Un premier point encore à chaud a été donné à 17h sur cette 43e édition « étourdissante » pour le maire Frédéric Soulier, « enchanteresse » pour Hélène Dorion, grande invitée poésie, « qui s’enracine toujours plus dans la ville » pour le commissaire général François David.

Son président Philippe Claudel ne contenait pas son « grand merci » et son « plaisir à voir cette foule considérable qui pendant trois jours à fréquenter l’événement et de voir ce plaisir à être ensemble, lire, écouter, acheter des livres, rencontrer les auteurs. Toute cette France qui vient même de loin dans un mode de convivialité et une organisation parfaite, c’est formidable ». La manifestation est aussi devenue une destination de tourisme littéraire.
« On devrait encore dépasser le million de chiffre d’affaires », avance prudemment Nicolas Poret, président du GIE des libraires sur les données recueillies à 15h. Indétrônable Christian Signol en tête des ventes avec 1.100 livres. Et plus loin, même si c’est beaucoup, Virginie Grimaldi (850), le Goncourt Laurent Mauvignier (800), Amélie Nothomb, Raphaël Quenard, Philippe Larbier en BD… Car à Brive on vient et on achète.
Mais au-delà des chiffres qui ne sont pas encore définitifs, il y a surtout ce plaisir indéniable à venir à la Foire. « Les gens font la queue avec le sourire. » Et « la Foire du livre doit rester un plaisir. Nous avons atteint un nouveau seuil », a reconnu le maire face à l’affluence qui peut générer bien des frustrations lorsqu’on ne peut pas accéder à l’auteur que l’on est venu rencontrer ou assister à une conférence malgré avoir longuement attendu.
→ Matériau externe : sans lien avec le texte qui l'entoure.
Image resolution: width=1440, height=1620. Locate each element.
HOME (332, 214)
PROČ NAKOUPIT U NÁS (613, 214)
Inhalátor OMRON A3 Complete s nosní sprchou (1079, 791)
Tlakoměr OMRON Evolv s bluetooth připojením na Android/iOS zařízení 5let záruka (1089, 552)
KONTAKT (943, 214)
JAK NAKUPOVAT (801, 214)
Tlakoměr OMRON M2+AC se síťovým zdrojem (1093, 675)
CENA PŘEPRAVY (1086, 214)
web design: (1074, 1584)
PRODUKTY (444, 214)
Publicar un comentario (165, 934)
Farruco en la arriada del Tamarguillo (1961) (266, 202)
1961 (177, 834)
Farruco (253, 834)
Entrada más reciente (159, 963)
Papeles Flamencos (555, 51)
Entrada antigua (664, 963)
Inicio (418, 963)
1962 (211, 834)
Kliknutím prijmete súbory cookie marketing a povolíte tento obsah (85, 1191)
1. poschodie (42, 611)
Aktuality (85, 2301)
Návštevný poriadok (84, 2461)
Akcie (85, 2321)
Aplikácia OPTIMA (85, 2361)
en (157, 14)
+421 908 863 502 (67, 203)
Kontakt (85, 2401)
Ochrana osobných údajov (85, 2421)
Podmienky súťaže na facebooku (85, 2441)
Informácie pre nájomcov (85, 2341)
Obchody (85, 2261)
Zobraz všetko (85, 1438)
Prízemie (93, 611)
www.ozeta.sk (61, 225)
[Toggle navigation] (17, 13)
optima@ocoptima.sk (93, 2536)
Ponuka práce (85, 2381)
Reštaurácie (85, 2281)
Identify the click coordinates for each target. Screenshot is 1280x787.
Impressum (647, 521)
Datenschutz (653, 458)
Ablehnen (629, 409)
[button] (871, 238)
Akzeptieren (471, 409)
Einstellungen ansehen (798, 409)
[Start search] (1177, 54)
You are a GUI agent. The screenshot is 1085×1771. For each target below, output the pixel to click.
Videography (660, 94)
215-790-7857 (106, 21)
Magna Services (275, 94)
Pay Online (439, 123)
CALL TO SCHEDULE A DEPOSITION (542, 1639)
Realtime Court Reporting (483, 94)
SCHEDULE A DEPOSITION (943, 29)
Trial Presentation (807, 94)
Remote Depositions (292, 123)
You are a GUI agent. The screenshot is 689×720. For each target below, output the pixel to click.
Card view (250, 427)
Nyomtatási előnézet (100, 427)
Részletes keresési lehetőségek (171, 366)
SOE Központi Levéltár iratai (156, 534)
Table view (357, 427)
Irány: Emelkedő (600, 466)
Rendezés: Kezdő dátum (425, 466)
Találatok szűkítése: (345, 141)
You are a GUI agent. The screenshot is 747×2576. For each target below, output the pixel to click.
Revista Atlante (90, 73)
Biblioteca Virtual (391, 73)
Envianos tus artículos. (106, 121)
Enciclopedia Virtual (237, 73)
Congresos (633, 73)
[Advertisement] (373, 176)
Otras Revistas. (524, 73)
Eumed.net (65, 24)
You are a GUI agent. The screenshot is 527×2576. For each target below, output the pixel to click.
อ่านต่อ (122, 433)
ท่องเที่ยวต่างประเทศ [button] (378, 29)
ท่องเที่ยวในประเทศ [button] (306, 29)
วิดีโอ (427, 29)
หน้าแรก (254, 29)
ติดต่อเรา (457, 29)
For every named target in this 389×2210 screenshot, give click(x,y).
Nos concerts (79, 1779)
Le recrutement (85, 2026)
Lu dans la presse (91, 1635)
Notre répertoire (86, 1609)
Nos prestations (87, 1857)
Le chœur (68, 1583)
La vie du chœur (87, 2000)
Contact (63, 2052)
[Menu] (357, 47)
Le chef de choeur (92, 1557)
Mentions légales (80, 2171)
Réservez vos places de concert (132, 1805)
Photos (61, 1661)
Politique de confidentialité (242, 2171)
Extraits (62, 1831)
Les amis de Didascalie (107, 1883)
La question est ouverte sur le site principal de la salle Brassens. « Nous mettrons sur la table toutes les équations possibles, mais nous ne pouvons plus continuer sur ce modèle. »
La manifestation a toujours su évoluer et négocier ses paliers. C’est dans son ADN. À peine une édition refermée qu’il faut ouvrir le livre de la suivante. Date est donc déjà prise pour les 6, 7 et 8 novembre 2026.